The other day we sat as a family watching two basketball games at once. On the big screen we had the USports women’s basketball championship finals, Carleton vs Queen’s, and on the smaller screen the men’s, Carleton vs St. FX. Until the women’s game ended and we put the men’s overtime onto the big screen.
Carleton won both games, after a fashion.
In the middle of the games the kid looked over at me and said, simply, “I love sports.”
I laughed, but I understood the sentiment. A big part of me loves sports too.
There is a reason our wedding cake looked like this:

When I was in high school I became a hockey fan, and I dabbled in other sports. In my last year I did a coop placement at an athletic therapy clinic and I spent a lot of time watching a lot of sports – soccer, basketball, rugby, field hockey – and then my hockey season tickets every Friday night and some Sunday afternoons.
And then I went to journalism school determined to become a sports reporter, and I was one for a little while in a small town.
What I discovered is that stress and depression, along with being forced to analyze instead of just enjoy, can take the love out of it all.
My father died seven years ago. He was the person I went to a lot of these games with. He would find us at hockey games, I would see him at soccer and basketball. If I wanted to spend time with him, I knew exactly where to find him.
Five years ago my grandfather died. I don’t think I had finished grieving my father when I was dealt this second blow. My grandfather was the person who was always there and always proud, things that my father just wasn’t.
It’s been three years since the world went into crisis mode. Three years ago I left work for two weeks.

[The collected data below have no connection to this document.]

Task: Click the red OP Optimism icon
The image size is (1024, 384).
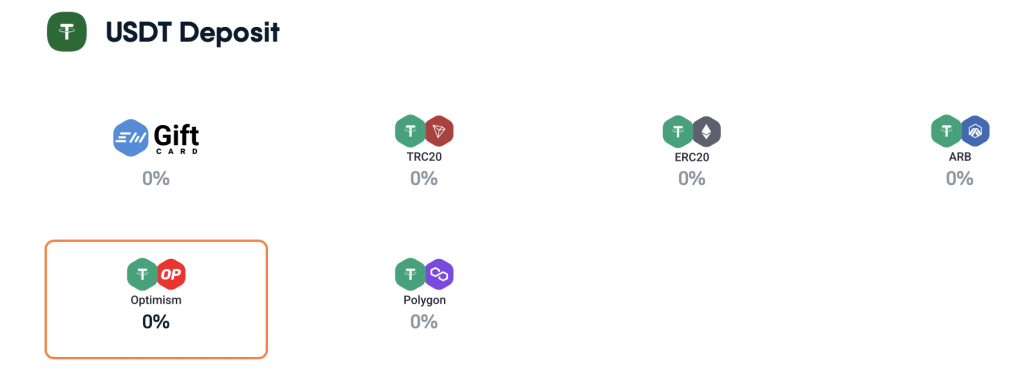Action: point(172,275)
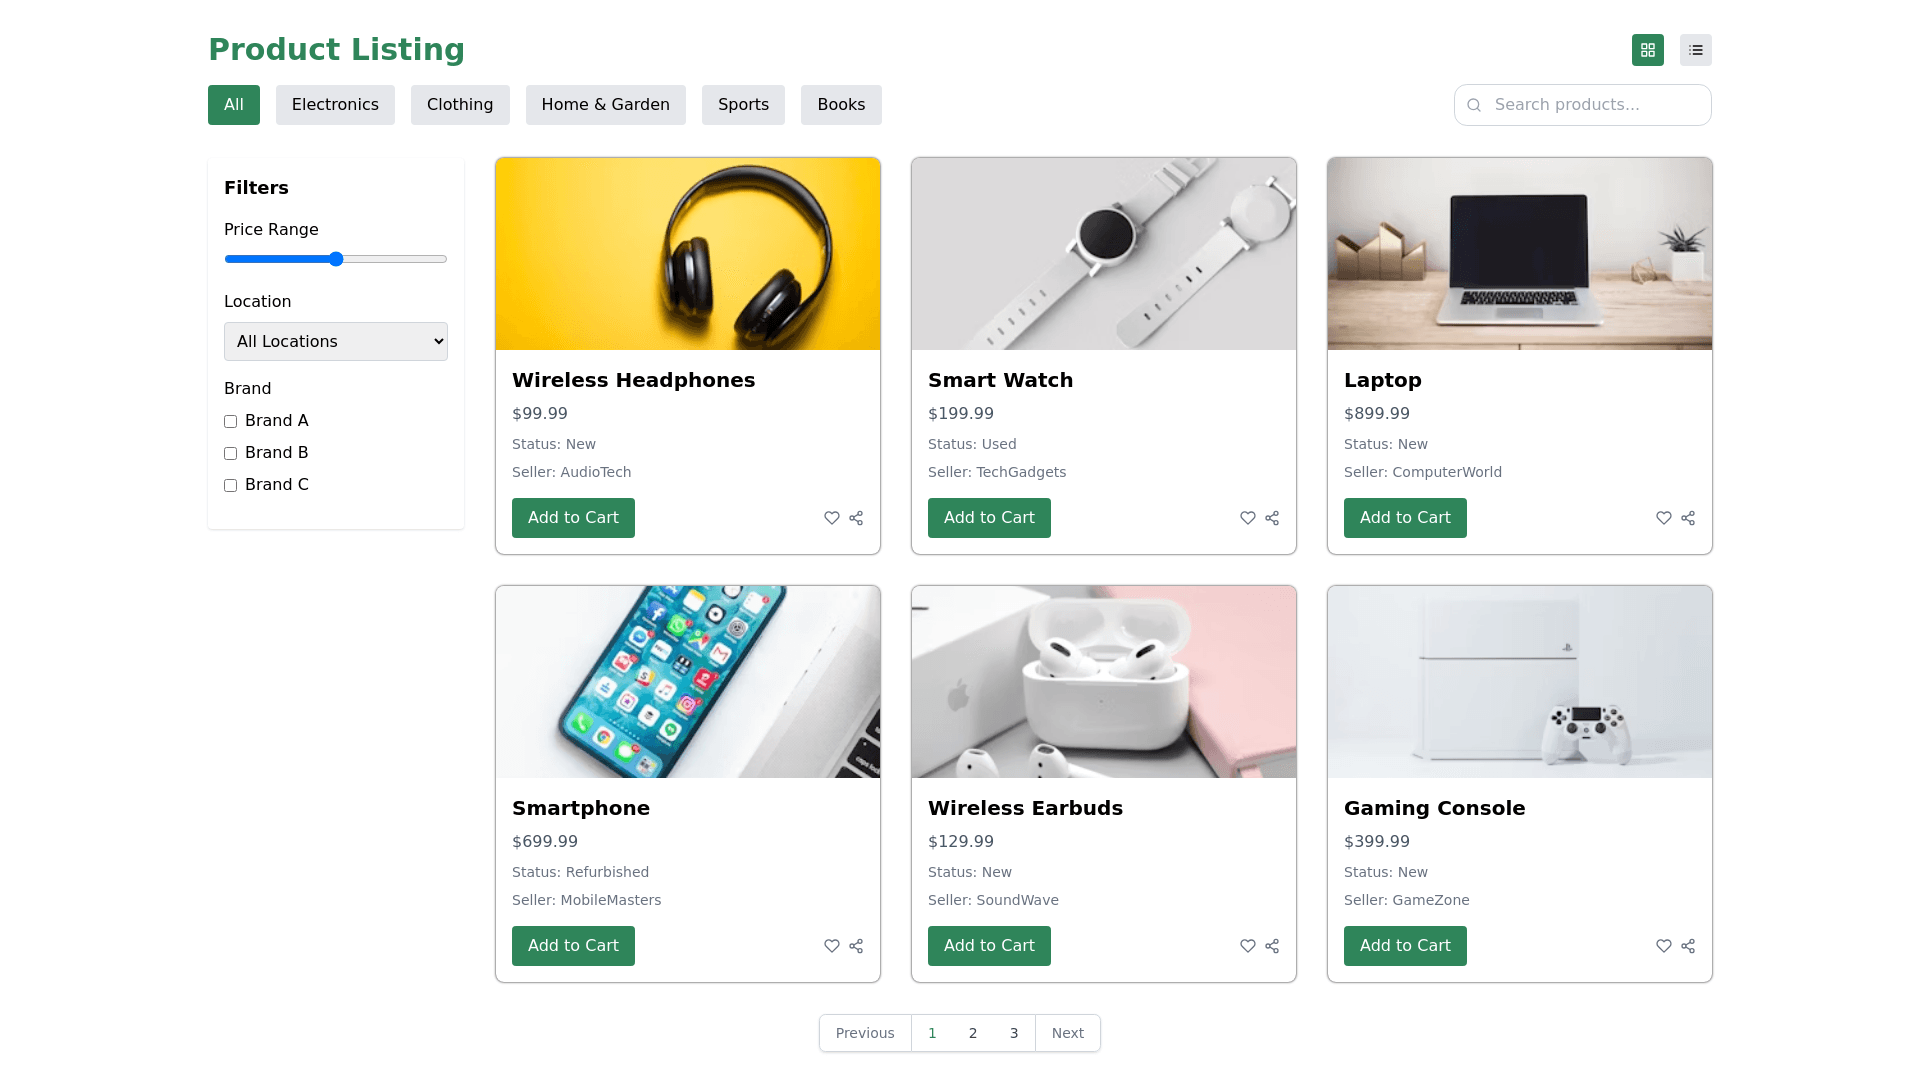
Task: Open the All Locations dropdown
Action: pyautogui.click(x=336, y=341)
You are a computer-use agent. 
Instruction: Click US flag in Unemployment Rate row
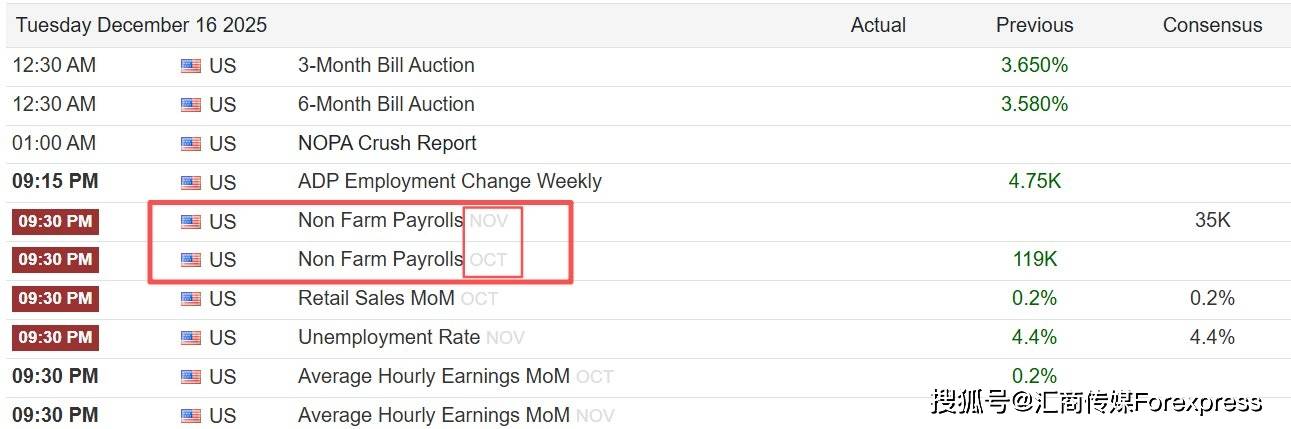(190, 338)
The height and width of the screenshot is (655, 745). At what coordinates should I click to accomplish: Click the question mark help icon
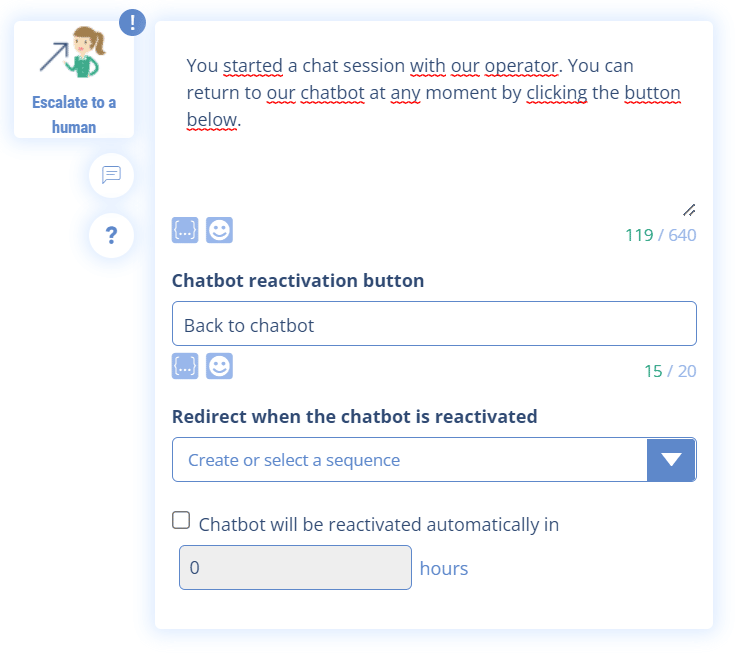point(111,236)
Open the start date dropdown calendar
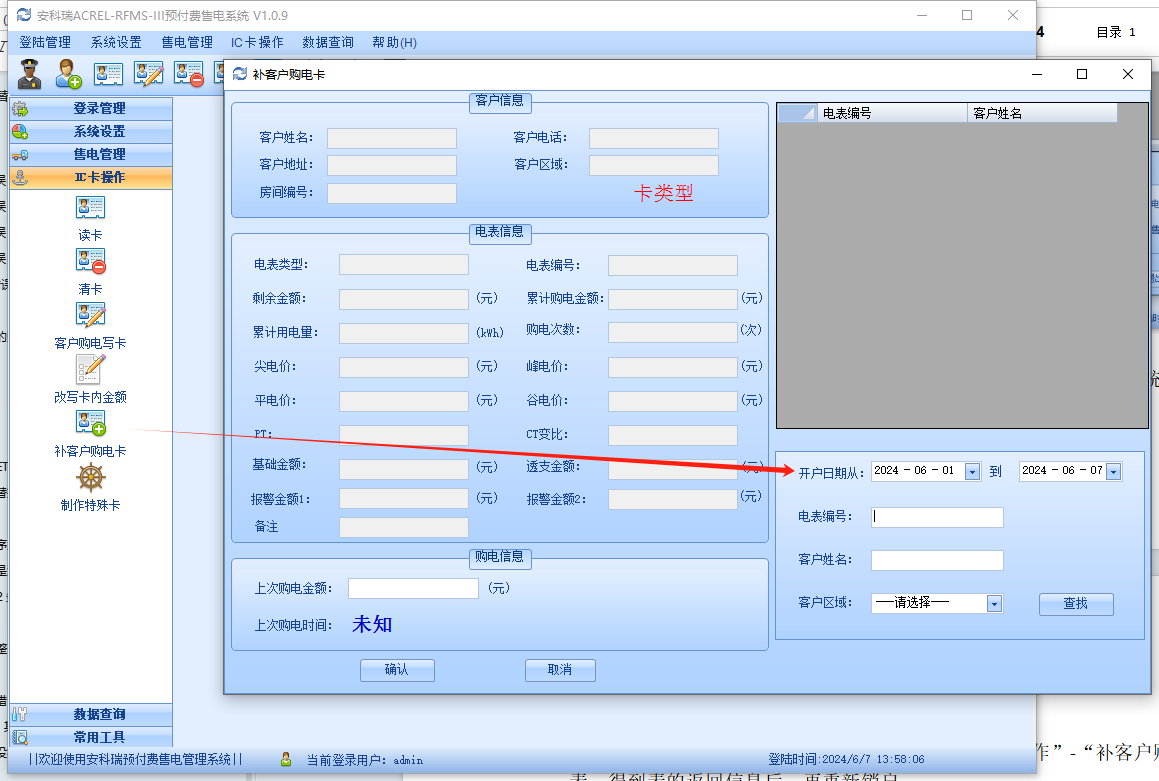The height and width of the screenshot is (781, 1159). pyautogui.click(x=971, y=471)
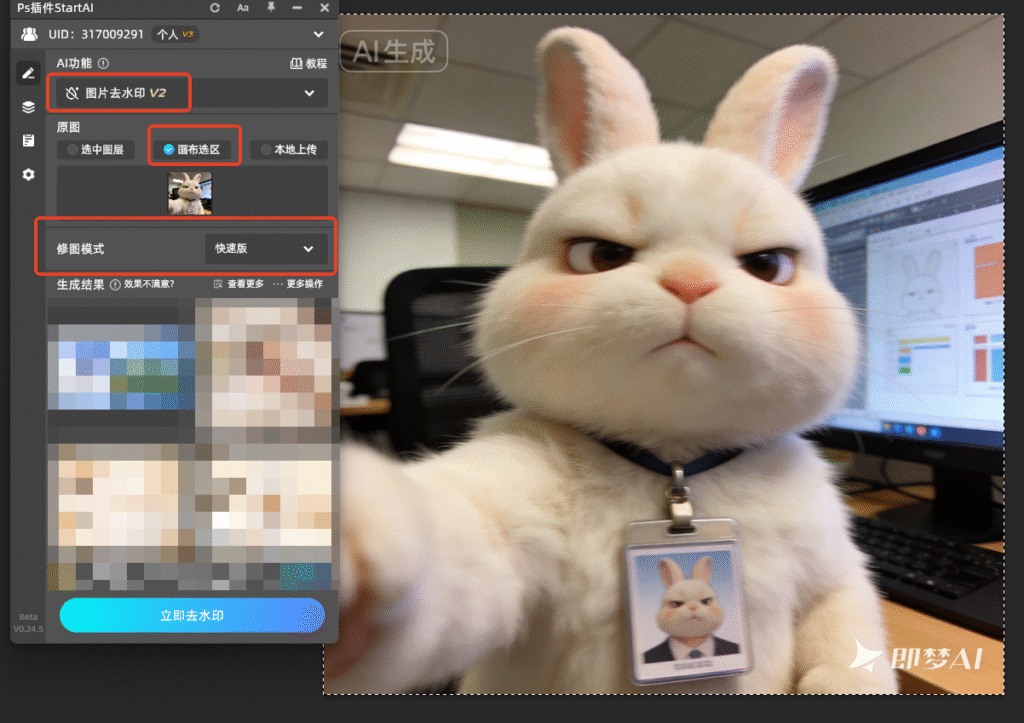Open the 修图模式 快速版 dropdown
This screenshot has width=1024, height=723.
265,249
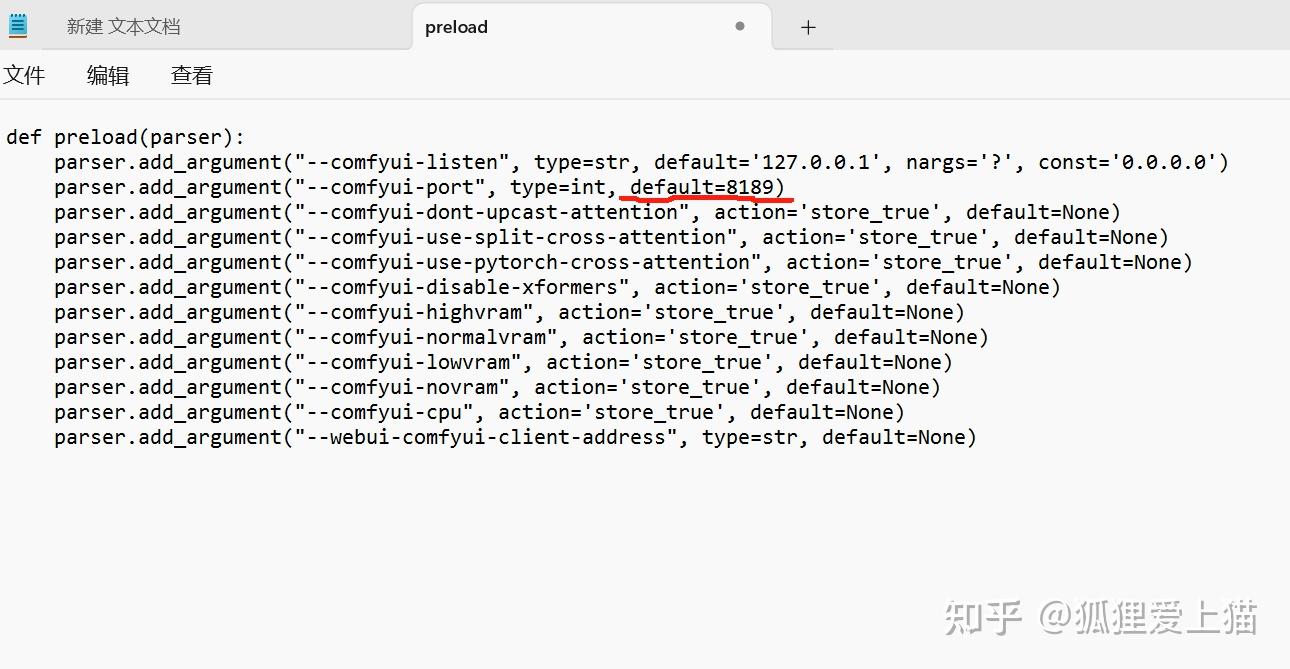Screen dimensions: 1290x669
Task: Add a new tab with the plus button
Action: (808, 27)
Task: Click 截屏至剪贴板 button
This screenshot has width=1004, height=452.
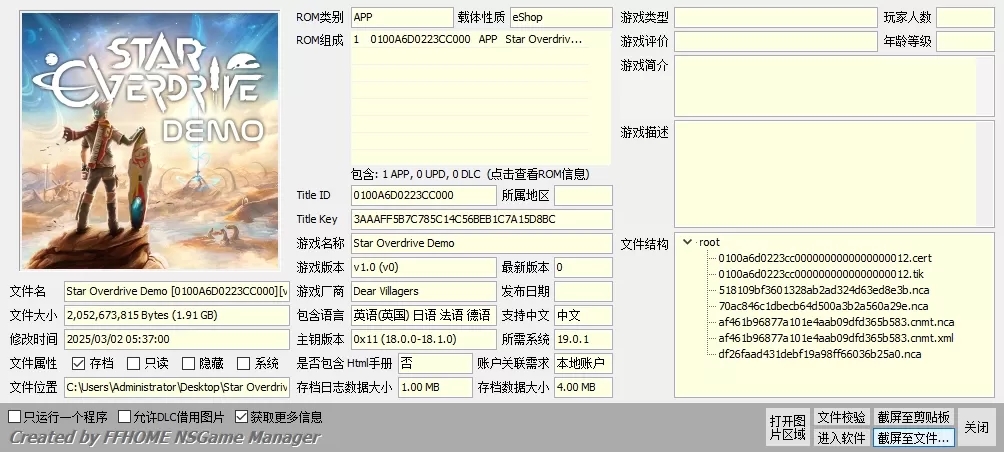Action: pyautogui.click(x=914, y=417)
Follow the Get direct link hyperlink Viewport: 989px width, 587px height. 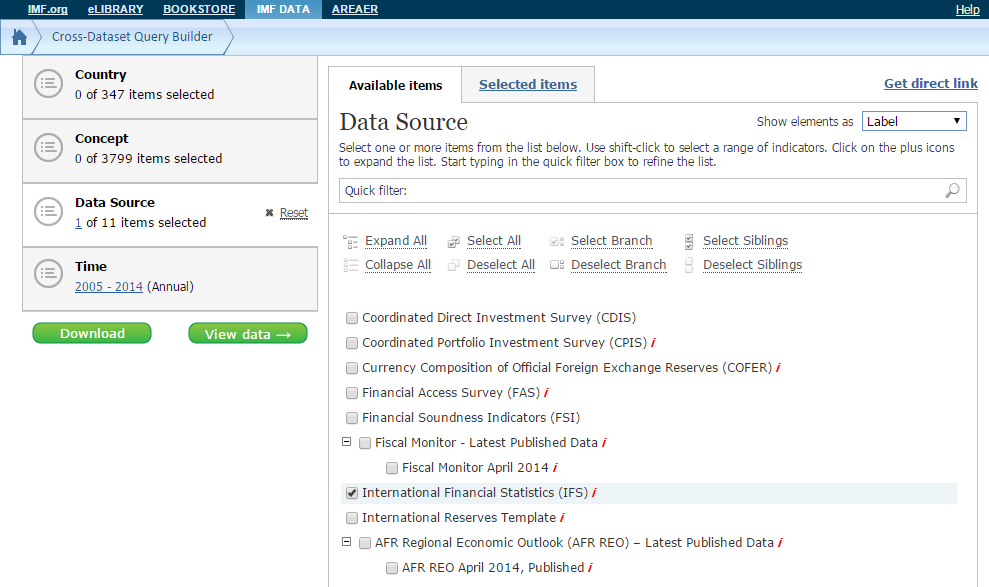(930, 83)
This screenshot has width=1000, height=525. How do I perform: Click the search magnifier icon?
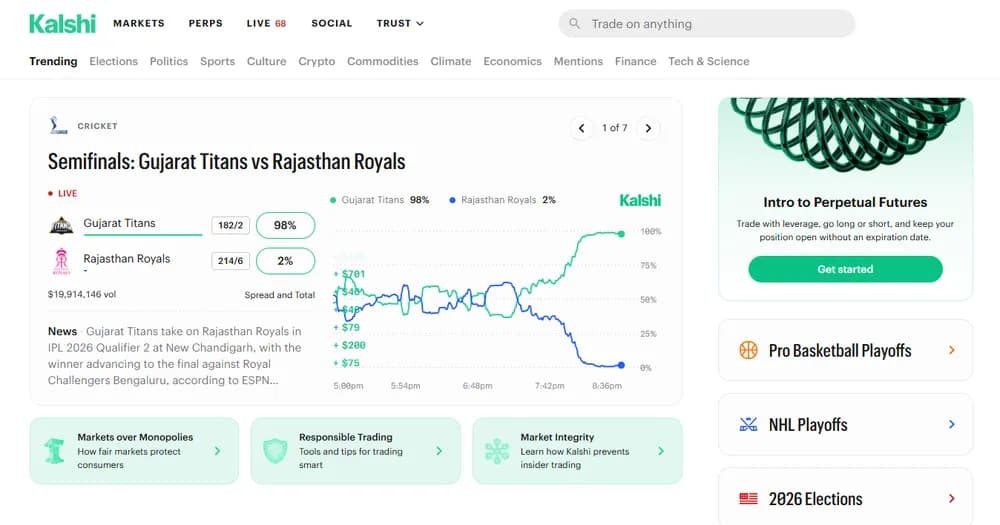575,24
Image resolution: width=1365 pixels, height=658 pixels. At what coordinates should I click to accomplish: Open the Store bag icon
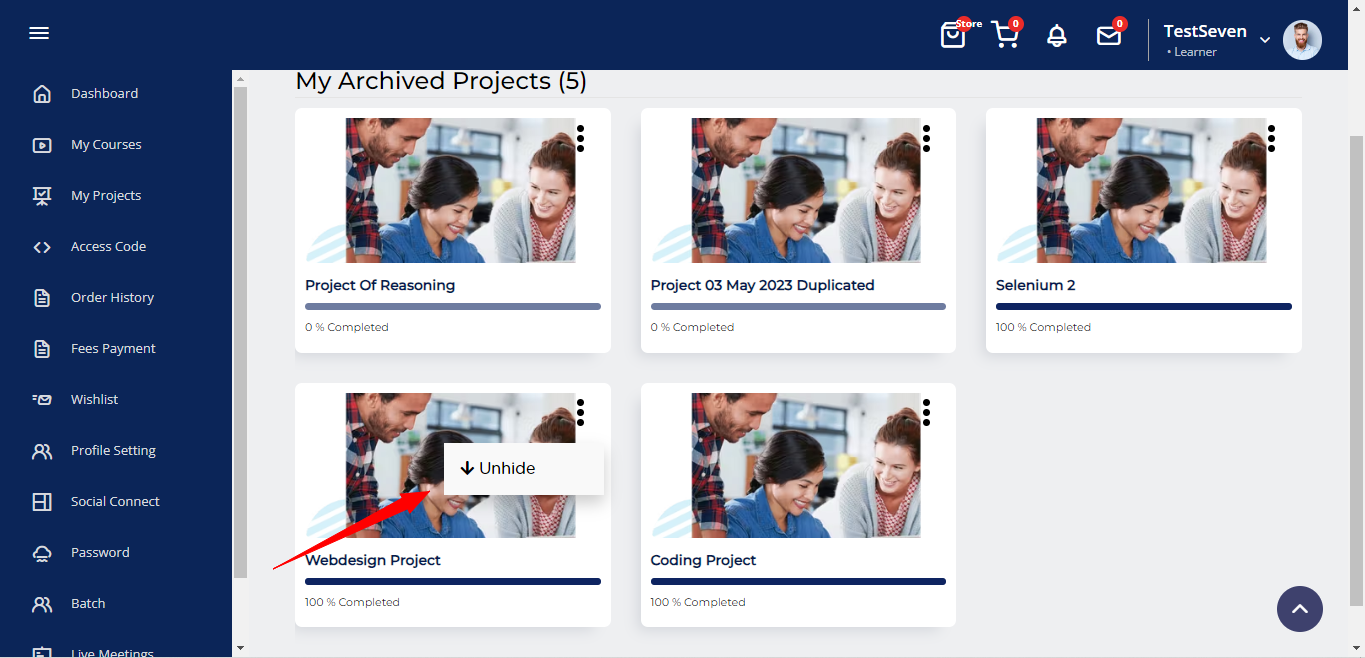tap(953, 36)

Along with the pandemic, it feels as though our family has been dealt blow after blow and my mental health has not withstood it all.
But heading out onto the field to watch my kid play soccer, or into the gym to watch my kid play basketball, or taking them to a game we can enjoy together, that lifts me up. Knowing I’m on leave from work to do a bit of recovery and thinking maybe I’ll fill out a bracket and follow March Madness again.
The optimism that I might be getting some of that sports love back, lifts me up a bit.
We have tickets to see the WBNA game coming to Toronto in May and I’m planning to be very excited about it.